Winter Flounder

Flounder Live Life on Their Sides

Of all the amazing fish in New England’s waters, flounder may be among the strangest. These flat fish spend most of their lives on the seafloor, where they eat small fish and crustaceans. To help with this horizontal lifestyle, flounder have evolved a couple of characteristics that help them thrive on the ocean bottom. First, they’re camouflage experts—most species of flounder have elaborate patterns that blend in with their habitat, and many will burrow and hide in soft sand and mud. Some flounder can even change colors, like ocean chameleons. Second, flounder are perfectly adapted to lie flat on the seafloor. Although they are born with one eye on each side of their head, as they mature, one eye migrates to the other side of their body, allowing them to lie on one side without getting an eye full of sand.

Flounder are found in coastal waters throughout the Northern Atlantic and Pacific, but some flounder species are particularly important to fishermen in New England. Commercial fishermen here catch witch flounder, summer flounder, windowpane flounder, and winter flounder like the one in the picture at the top of this post. One species, yellowtail flounder, is especially important to fishermen, because it’s often caught accidentally when targeting other fish species or scallops.

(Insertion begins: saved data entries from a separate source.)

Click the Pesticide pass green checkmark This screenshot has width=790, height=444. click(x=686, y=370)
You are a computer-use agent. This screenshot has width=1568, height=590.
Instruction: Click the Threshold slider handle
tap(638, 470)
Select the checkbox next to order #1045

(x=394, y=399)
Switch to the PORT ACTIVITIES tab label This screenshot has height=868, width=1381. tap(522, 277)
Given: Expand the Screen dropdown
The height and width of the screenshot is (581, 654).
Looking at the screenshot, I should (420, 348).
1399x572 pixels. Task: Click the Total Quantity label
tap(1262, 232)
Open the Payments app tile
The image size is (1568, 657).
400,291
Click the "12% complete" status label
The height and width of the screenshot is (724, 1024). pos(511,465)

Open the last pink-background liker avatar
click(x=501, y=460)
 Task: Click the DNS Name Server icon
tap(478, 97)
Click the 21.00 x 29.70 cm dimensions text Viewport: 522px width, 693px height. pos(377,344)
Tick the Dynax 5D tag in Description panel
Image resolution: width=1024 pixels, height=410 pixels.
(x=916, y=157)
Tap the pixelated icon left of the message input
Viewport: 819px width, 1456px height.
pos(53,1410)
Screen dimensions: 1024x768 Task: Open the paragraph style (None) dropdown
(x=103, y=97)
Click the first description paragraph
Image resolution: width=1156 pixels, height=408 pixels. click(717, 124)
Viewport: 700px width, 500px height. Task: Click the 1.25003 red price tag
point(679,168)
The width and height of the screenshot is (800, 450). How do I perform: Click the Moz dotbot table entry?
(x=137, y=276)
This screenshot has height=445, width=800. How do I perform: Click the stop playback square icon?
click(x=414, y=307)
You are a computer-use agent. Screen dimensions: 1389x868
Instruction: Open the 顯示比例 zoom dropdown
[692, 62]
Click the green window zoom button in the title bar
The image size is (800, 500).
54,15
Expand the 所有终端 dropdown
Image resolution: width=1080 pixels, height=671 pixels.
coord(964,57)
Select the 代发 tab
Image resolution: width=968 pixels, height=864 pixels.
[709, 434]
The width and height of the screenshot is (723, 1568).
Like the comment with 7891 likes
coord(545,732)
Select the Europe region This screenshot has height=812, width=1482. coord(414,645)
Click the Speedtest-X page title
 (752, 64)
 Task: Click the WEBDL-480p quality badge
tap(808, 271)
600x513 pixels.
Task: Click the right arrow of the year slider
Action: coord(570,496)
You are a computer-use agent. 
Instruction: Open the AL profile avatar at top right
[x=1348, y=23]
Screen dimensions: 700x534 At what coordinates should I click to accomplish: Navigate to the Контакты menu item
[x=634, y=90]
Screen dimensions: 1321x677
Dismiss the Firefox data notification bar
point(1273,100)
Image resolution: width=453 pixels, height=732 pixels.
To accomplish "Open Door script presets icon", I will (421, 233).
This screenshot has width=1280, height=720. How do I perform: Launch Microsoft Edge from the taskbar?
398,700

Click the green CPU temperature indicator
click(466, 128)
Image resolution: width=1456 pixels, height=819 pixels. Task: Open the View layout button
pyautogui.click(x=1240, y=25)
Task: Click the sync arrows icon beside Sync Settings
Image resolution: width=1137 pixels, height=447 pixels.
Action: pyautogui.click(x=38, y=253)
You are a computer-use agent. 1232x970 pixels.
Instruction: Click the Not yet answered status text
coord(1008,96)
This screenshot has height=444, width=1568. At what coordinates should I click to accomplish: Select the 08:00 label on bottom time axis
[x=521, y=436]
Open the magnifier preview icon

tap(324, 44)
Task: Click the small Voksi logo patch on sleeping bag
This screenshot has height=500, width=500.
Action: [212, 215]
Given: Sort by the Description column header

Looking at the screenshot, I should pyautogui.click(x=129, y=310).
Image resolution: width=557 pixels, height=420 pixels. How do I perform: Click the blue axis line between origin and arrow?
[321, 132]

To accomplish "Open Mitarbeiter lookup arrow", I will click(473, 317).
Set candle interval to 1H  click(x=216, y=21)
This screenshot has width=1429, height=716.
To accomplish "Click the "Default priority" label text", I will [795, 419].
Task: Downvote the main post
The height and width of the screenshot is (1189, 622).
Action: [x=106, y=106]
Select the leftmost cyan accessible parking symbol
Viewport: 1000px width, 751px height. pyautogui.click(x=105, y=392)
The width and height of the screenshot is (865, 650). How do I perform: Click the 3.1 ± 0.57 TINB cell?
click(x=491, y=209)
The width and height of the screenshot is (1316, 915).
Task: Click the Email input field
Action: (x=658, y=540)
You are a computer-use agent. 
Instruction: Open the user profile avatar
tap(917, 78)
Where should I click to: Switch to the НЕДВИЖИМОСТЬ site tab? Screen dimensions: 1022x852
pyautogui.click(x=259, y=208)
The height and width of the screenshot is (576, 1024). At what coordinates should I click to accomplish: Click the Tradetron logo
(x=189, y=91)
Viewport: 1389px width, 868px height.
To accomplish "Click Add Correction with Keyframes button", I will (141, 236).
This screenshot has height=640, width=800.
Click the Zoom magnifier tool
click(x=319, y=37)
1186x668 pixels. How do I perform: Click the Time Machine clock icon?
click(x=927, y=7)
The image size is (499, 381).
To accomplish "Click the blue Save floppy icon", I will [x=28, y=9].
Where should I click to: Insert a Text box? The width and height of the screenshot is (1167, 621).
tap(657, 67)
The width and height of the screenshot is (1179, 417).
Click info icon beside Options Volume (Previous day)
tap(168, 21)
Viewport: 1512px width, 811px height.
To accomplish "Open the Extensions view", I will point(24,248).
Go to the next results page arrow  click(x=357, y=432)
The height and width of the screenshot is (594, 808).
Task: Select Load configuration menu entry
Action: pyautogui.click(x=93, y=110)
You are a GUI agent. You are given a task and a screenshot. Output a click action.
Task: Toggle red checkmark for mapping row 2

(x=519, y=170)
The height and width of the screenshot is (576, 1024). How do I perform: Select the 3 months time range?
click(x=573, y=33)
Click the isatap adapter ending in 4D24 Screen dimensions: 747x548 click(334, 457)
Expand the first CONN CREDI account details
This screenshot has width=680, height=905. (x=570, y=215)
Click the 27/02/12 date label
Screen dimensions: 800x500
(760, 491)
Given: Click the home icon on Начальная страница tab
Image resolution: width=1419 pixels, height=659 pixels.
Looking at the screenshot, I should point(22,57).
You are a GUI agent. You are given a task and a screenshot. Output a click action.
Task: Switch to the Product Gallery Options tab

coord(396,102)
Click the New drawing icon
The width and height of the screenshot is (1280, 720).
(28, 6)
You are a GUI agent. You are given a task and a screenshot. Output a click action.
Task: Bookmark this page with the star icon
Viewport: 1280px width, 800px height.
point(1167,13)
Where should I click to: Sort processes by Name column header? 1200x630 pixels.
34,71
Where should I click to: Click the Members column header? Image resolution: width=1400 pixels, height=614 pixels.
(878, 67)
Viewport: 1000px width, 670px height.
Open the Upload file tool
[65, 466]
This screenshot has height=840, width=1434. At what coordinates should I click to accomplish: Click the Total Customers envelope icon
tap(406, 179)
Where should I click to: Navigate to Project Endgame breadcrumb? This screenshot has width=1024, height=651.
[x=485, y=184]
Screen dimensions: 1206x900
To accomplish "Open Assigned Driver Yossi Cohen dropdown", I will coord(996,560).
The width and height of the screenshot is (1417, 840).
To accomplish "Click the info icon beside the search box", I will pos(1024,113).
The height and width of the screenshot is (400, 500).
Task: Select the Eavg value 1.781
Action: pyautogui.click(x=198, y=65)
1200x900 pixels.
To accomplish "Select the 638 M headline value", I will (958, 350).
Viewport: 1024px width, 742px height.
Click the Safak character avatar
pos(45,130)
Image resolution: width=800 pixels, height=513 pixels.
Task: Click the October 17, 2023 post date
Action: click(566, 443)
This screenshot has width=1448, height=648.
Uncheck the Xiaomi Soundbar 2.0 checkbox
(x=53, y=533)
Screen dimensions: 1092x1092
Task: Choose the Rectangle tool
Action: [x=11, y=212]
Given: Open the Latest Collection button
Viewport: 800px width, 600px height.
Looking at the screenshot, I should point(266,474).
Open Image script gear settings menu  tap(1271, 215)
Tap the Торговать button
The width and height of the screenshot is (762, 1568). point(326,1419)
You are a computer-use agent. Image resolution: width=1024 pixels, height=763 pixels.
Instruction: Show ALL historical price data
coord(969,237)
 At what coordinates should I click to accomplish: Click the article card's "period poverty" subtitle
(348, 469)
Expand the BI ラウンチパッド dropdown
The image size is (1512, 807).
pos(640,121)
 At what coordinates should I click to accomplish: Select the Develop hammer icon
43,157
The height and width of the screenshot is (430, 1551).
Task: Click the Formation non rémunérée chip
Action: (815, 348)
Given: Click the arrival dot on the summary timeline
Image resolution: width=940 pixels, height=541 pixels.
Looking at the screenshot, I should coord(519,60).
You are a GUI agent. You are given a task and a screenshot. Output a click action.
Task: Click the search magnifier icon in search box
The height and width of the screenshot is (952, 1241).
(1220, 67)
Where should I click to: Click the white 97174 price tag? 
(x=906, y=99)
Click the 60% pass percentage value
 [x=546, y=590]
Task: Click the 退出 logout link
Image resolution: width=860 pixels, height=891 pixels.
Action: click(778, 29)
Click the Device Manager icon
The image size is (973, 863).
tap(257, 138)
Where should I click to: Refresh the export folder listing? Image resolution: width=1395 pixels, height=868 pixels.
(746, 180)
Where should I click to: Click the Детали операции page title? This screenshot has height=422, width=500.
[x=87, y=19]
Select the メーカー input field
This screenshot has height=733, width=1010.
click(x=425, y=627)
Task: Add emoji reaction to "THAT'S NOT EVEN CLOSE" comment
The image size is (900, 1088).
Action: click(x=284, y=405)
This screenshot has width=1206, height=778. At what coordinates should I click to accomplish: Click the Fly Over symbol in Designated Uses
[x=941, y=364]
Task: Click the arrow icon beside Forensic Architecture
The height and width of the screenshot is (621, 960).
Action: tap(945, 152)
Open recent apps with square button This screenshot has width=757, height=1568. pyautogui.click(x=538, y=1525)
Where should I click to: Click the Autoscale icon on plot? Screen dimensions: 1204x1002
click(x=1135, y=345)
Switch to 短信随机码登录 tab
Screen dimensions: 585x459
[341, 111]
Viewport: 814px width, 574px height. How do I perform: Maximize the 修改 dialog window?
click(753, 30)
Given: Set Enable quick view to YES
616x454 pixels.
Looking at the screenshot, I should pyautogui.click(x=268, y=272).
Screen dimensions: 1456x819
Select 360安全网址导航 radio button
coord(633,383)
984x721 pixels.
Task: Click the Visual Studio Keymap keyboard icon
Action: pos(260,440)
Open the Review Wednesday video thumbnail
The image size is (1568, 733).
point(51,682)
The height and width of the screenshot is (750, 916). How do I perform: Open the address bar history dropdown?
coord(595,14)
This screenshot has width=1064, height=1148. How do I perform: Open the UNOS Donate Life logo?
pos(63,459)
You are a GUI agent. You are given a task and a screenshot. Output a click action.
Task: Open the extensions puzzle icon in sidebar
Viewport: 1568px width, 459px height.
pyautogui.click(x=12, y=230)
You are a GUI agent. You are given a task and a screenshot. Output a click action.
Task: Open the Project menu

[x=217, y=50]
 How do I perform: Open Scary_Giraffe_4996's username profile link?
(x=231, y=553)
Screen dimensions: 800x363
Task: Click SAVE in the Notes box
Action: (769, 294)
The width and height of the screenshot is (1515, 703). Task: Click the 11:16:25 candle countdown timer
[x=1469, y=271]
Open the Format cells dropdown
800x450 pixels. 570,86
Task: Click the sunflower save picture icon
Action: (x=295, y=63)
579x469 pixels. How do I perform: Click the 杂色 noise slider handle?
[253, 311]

Flounder aren’t only important to fishermen and seafood lovers,. They can also serve as indicators of the environmental health of their habitat. Because flounder live and eat close to the seafloor, they are particularly sensitive to contaminants caught in marine sediments, like mercury, lead, and pesticides. During the worst years of pollution in Boston Harbor, flounder there had the highest levels of liver lesions and tumors in the Northeast. As the cleanup of Boston Harbor has progressed, rates of liver disease and deformities have dropped quickly, and even flounder living in the Harbor are within safe FDA limits for toxins like DDT and mercury. Not only do the flounder benefit from a cleaner harbor, but they can also teach us a lot about the health of our oceans!